Ronald L. Flemons (born October 20, 1979) is a former gridiron football defensive lineman. He attended John Marshall High School and Texas A&M University. Flemons was drafted in the seventh round of the 2001 NFL Draft, 226th overall, by the Atlanta Falcons. He spent brief stints with several NFL teams before signing on in the CFL in 2006.

Professional career 
After being selected by the Atlanta Falcons in the seventh round of the 2001 NFL Draft, Flemons dressed for one game that season. In 2002, he briefly joined the New Orleans Saints before returning to Atlanta and appearing in four games. He did not make the regular season squad for Atlanta in 2003, and he signed with the Miami Dolphins the following year, playing in one game. He was traded to the Seattle Seahawks in 2005, but he was placed on waivers before making an appearance.

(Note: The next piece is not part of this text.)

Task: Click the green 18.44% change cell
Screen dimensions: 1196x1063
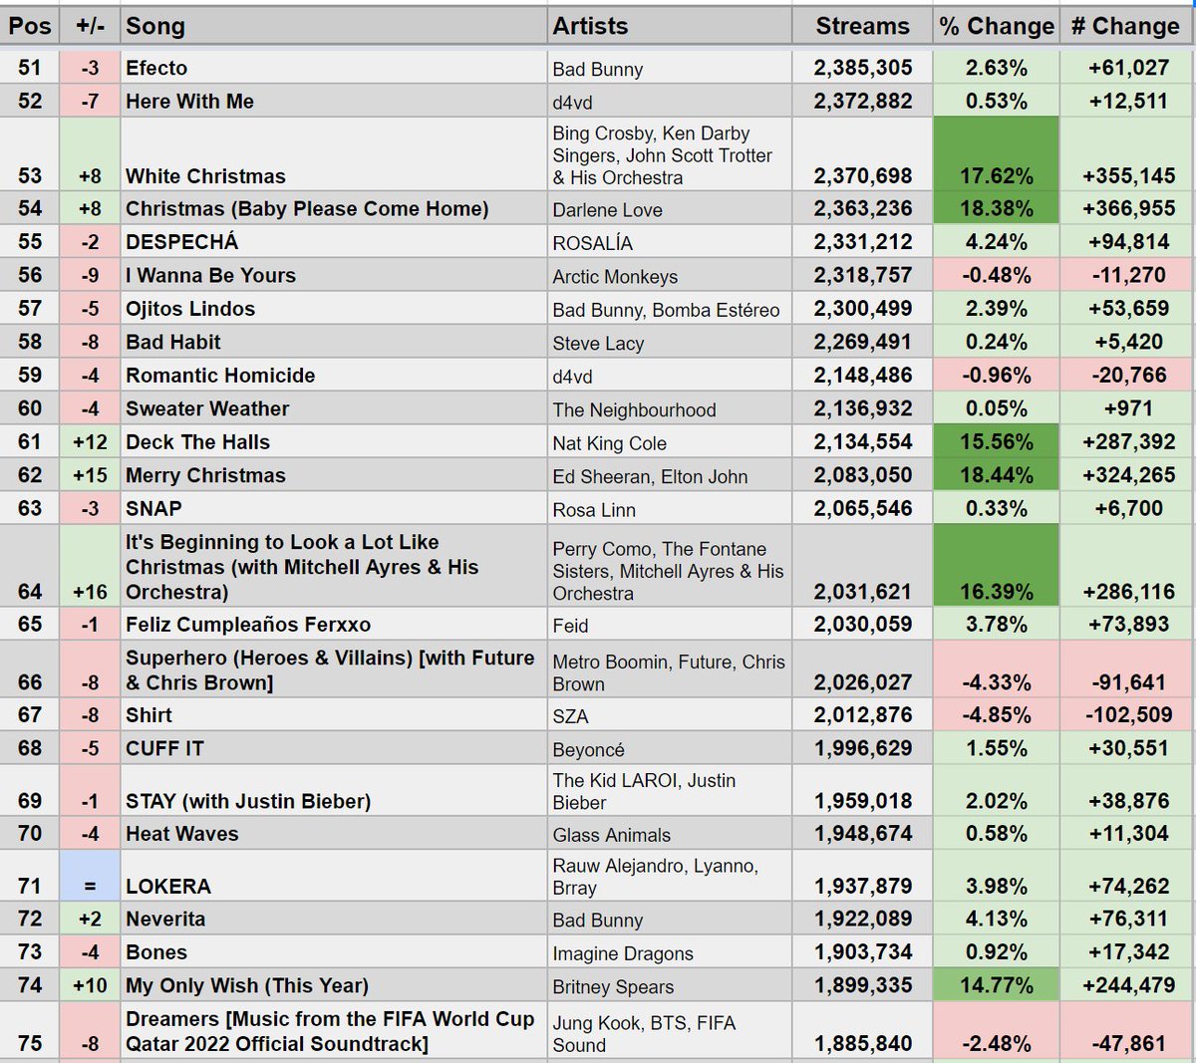Action: click(993, 475)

Flemons was signed as a free agent with the Toronto Argonauts on January 6, 2006, and released as a final training camp cut on June 10 but returned in Week 5, making his CFL regular season debut dressing as backup defensive end and playing special teams. He was traded to the Saskatchewan Roughriders on March 5, 2008, along with Glenn January, Toronto's first round selection in the 2008 CFL Draft and Toronto's second round selection in the 2010 CFL Draft in exchange for Kerry Joseph and Saskatchewan's third round pick in the 2010 Canadian Draft.  On July 7, 2008, Flemons was traded back to the Argonauts along with a 5th round pick in the 2011 Canadian College Draft for receiver T. J. Acree, the rights to Brian Smith, and a 3rd round pick in the 2011 draft.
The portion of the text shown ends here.